Season one of Glee addresses tricky teenage topics with musical numbers and lovable characters. Illustration: Tatianna Dubose The Sentry
Revisiting Glee’s season one roots 

2009 was a great year. Silly Bandz were everywhere, Justin Bieber had just released his first single “One Time,” and girls around the country wore skirts with capri leggings and colorful Converse All-Stars. But the real star of the early 2010s was on the rise: Glee 

Mixing pop hits with classic Broadway bops, Glee created a teenage drama meets musical theater show that captured the hearts of tweens across the country. While the show undoubtedly went sour after a few seasons, the first season of Glee defined a generation.  

Glee’s core characters are highly stereotypical, from misfits to jocks, though they branch out of those stereotypes throughout the show. Rachel, the initial leading lady played by Lea Michelle, is a high-strung musical theater dork (as was most of Glee’s audience, presumably). Rachel’s character foil is Quinn, the ultimate cheerleader with long blonde hair, though her perfect life quickly crumbles. Their conjoined interest, Finn, played by Cory Monteith, is a way too popular football star.  
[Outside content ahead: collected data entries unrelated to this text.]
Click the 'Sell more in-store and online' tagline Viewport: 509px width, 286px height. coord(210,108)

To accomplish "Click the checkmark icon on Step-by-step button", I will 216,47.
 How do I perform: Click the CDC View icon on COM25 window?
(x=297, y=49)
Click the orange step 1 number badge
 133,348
While the characters all end up being lovable and unique, one of Glee’s major downfalls in the initial season was the blatantly tokenizing casting. Kurt is the stereotypical white, cis gay man; Mercedes is the token black girl; Santana is apparently the only Latinx person in the school. Each exudes stereotypical characteristics, even in their song choices. Kurt sings exclusively musical theater initially, while Mercedes is often paired with black musical icons, like Aretha Franklin. While the show is relatively diverse for the era, the way the characters are initially portrayed leaves a bad taste in the audience’s mouth.  
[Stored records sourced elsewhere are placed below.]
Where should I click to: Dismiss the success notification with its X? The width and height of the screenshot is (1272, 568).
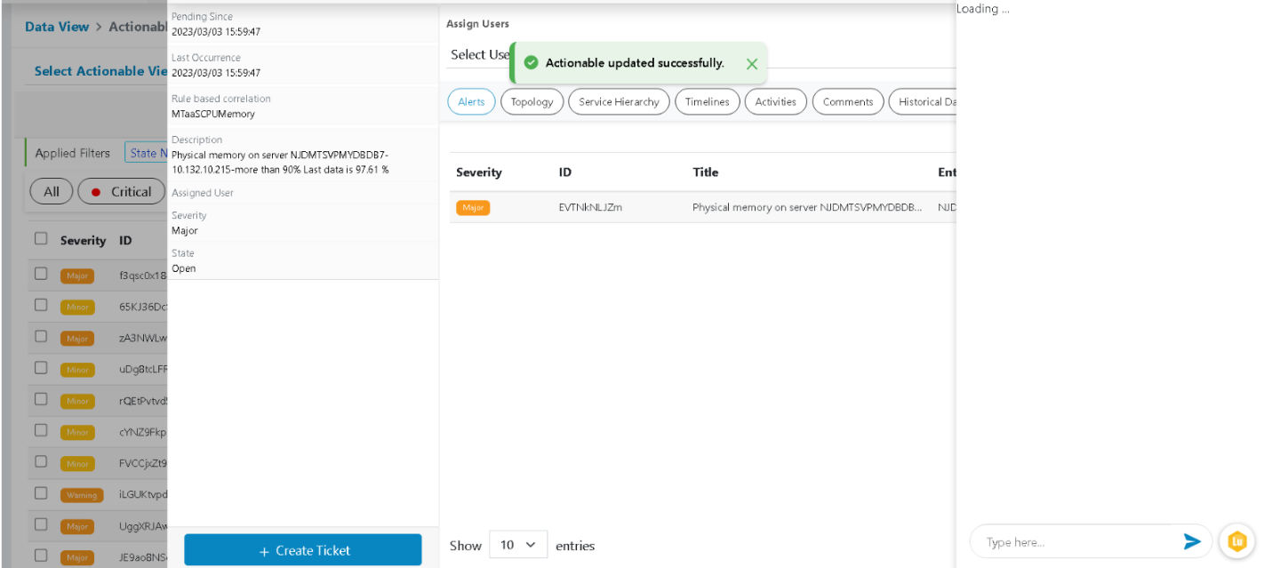(x=752, y=63)
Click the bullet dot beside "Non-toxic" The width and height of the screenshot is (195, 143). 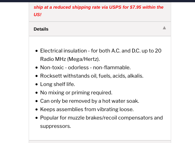36,68
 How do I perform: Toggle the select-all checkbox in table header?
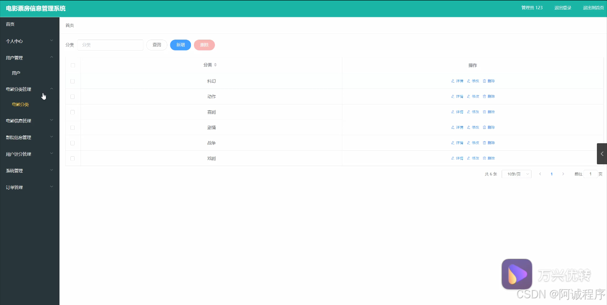tap(73, 65)
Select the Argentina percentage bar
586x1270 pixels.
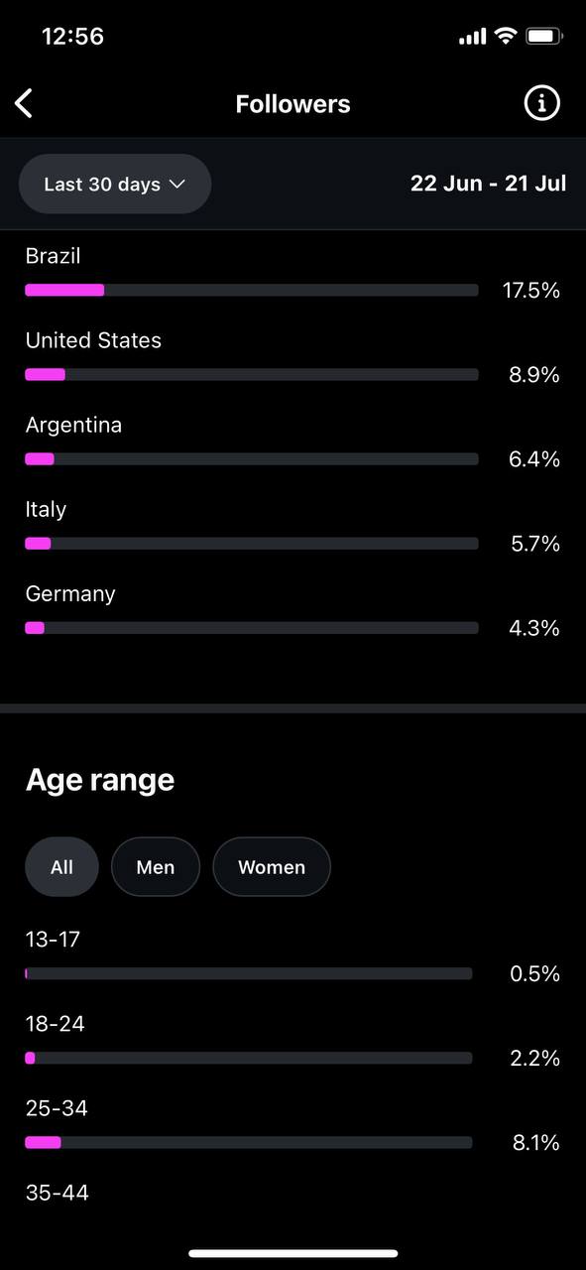[252, 458]
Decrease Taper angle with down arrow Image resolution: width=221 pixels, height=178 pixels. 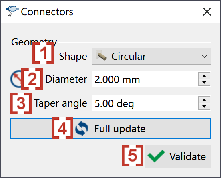click(x=204, y=107)
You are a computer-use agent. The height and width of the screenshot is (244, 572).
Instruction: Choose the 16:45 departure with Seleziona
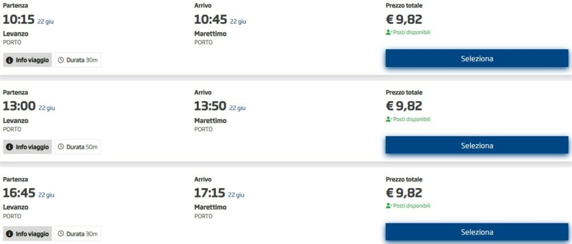pos(477,232)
But really, the showstopper of the entire season is Coach Sue Sylvester, played by Jane Lynch. Nearly all of the comedy in the first season stems from Sylvester’s hatred for the Glee Club and her idiosyncratic one-liners. She is so deeply horrible that the audience ends up liking her. In the first season, Sue does not sway from being offensive to just about anyone, which adds shock value to the show that prides itself on being all-inclusive. She is hateful, spiteful, and cruel, but her budding, motherly relationship with Becky, a cheerleader with Down Syndrome, shows her sensitive, human side.  

The plotline of the first season is a standard mix of love quarrels and teenage identity crisis but with a few original twists. From teenage pregnancy to bullying, season one of Glee tackles some more risqué topics. But the picture of high school painted by Glee is one of extremes. The hyper-masculine football team and mean cheerleaders represent outdated stereotypes, making the show just far enough out of reality to remain interesting.  

And of course, the music of the first season is an exciting amalgamation that appeals to its audience of screaming teenage girls. Somehow, Glee creatively combines Broadway classics, like Les Misérables and Funny Girl alongside chart-toppers like Lady Gaga and Rihanna.  

After the first few episodes, Glee launched itself into a multimillion-dollar industry, inspiring a live tour and a multitude of record deals for the cast. Entertaining, heart-wrenching, and a little cringe-worthy, Glee truly captivated an entire era (and likely relaunched Journey’s musical career).